As is apparent fromFIG. 21, transfection of KELLY cells with siRNA against ISL1 significantly affected cell growth based on the quantification of cell confluence (FIG. 21 andFIG. 22). ISL1 knockdown also reduced proliferation based on a reduced S-phase fraction in DNA histograms (FIG. 23). When treated with siRNAs against ISL1, Kelly cells dramatically changed their morphology into tightly packed clusters of rounded cells (FIG. 22) suggesting changes in differentiation.

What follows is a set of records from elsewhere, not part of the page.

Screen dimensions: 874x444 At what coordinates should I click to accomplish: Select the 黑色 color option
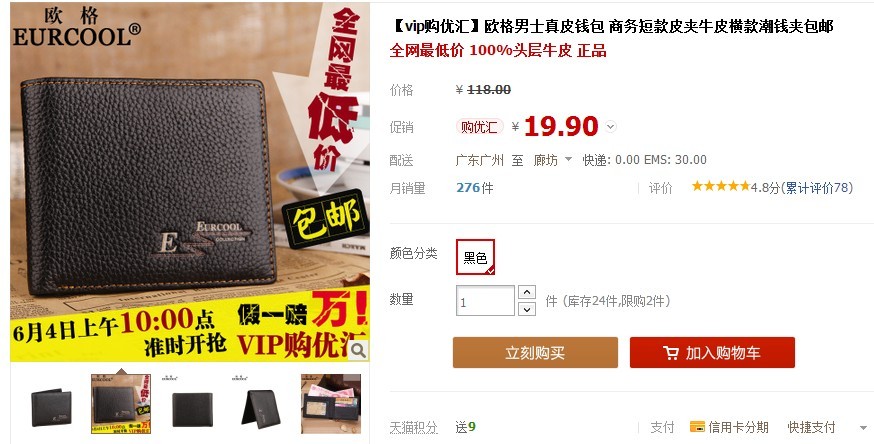pyautogui.click(x=475, y=257)
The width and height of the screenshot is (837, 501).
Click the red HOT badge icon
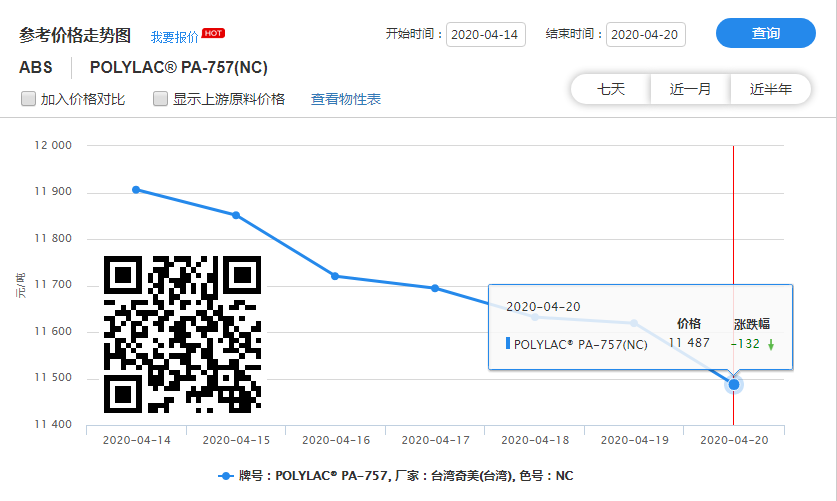click(213, 33)
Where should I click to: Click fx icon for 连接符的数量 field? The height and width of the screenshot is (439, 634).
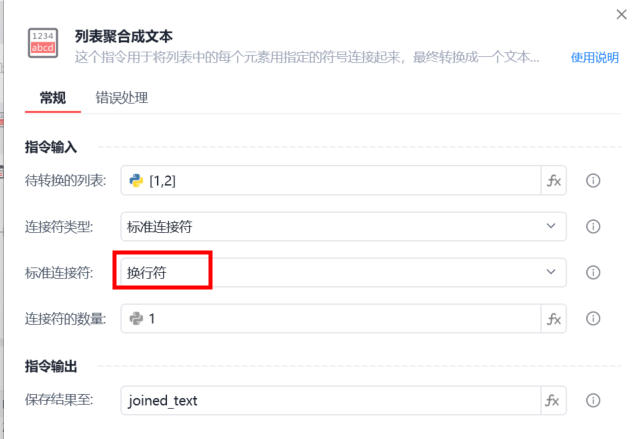554,319
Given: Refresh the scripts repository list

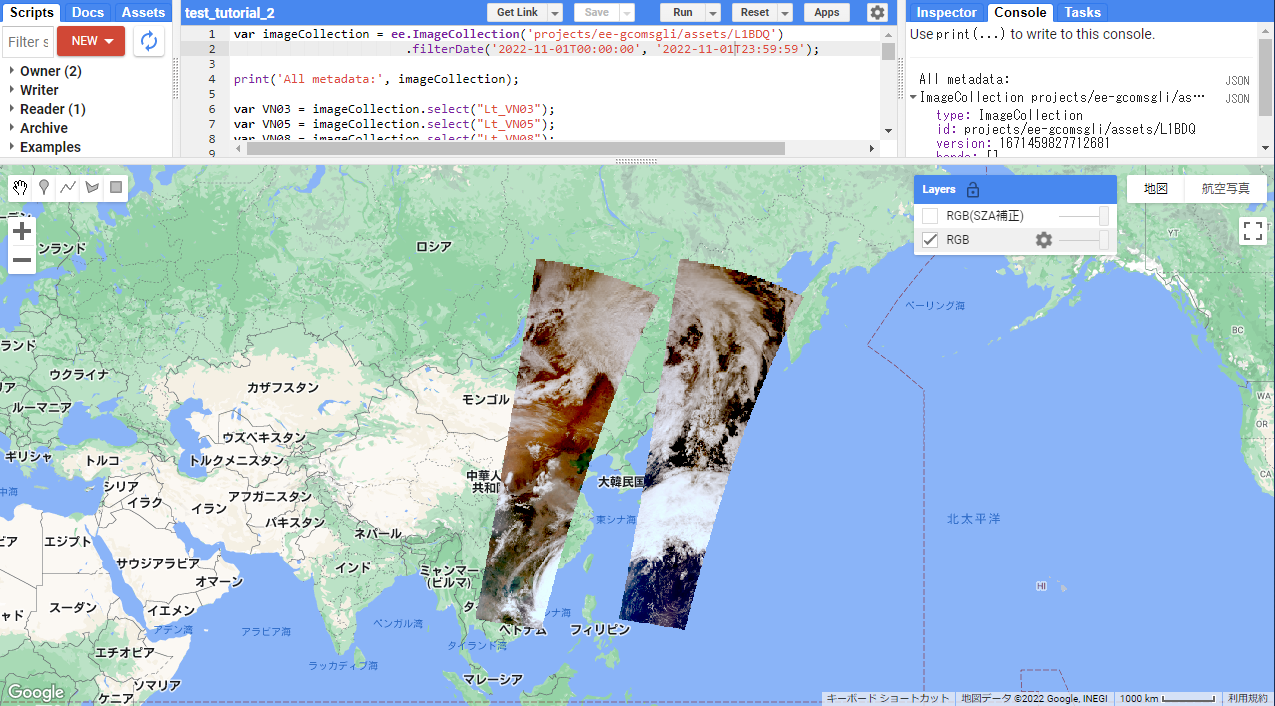Looking at the screenshot, I should (149, 41).
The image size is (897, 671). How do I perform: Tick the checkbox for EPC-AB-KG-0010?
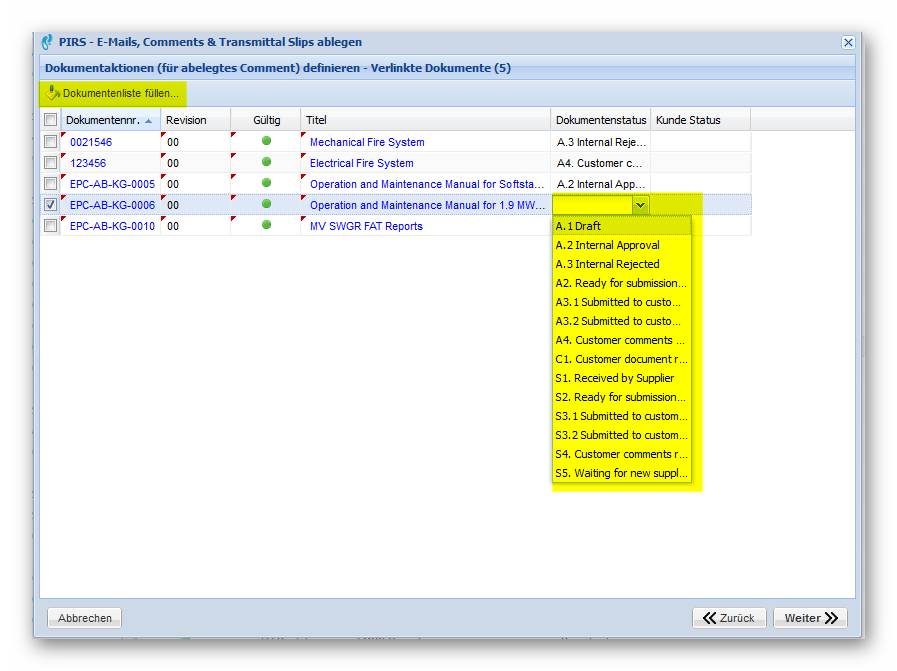(50, 226)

Several differentiation markers of the neuronal lineage previously reported to increase in KELLY cells upon differentiation, including NTRK1 and NEFL, were also measured by qPCR. Briefly, cells were harvested 96 h after transfection and total RNA was extracted using miRneasy kit (Qiagen). RNA was then subjected to reverse transcription to generate cDNA. Quantification of gene expression was then performed using qPCR and Taqman probes and primers for NTRK1 and NEFL. The levels of expression for those genes were normalised to the housekeeping genes B2M and GAPDH. Although the changes of nefl mRNA levels upon ISL1 knockdown were inconsistent between different biological replicates, the absence of ISL1 reproducibly increased the levels of NTRK1, a neurotrophic tyrosine kinase receptor known to mediate neuroblastoma differentiation in different models (Matsushima et al., (1993)Molecular and Cellular Biology,13:7447-7456; Lavenius et al., (1995)Cell Growth&Differentiation,6:727-736), suggesting the role for ISL1 in neuroblastoma differentiation (FIG. 24).

Example 9

Clinical relevance of miRNAs and their putative targets was examined using datasets from neuroblastoma tumours from patients with known outcomes.

FIG. 25 provides Kaplan-Meier curves of event-free survival for three synthetic lethal and five lethal miRNAs identified in Example 3, generated from an unpublished cohort of about 200 neuroblastoma patients. Yellow line represents the quartile of patients with lowest expression of the given miRNA. This data supports the hypothesis that these miRNAs are tumour suppressor miRNAs and that increasing their expression may improve patient outcomes.

It will be appreciated by persons skilled in the art that numerous variations and/or modifications may be made to the above-described embodiments, without departing from the broad general scope of the present disclosure. The present embodiments are, therefore, to be considered in all respects as illustrative and not restrictive.

It is to be understood that any discussion of public documents, acts, materials, devices, articles or the like included herein is solely for the purpose of providing a context for the present invention. It is not to be taken as an admission that any or all of these matters were common general knowledge in the field relevant to the present invention as it existed before the priority date of any claim of this application.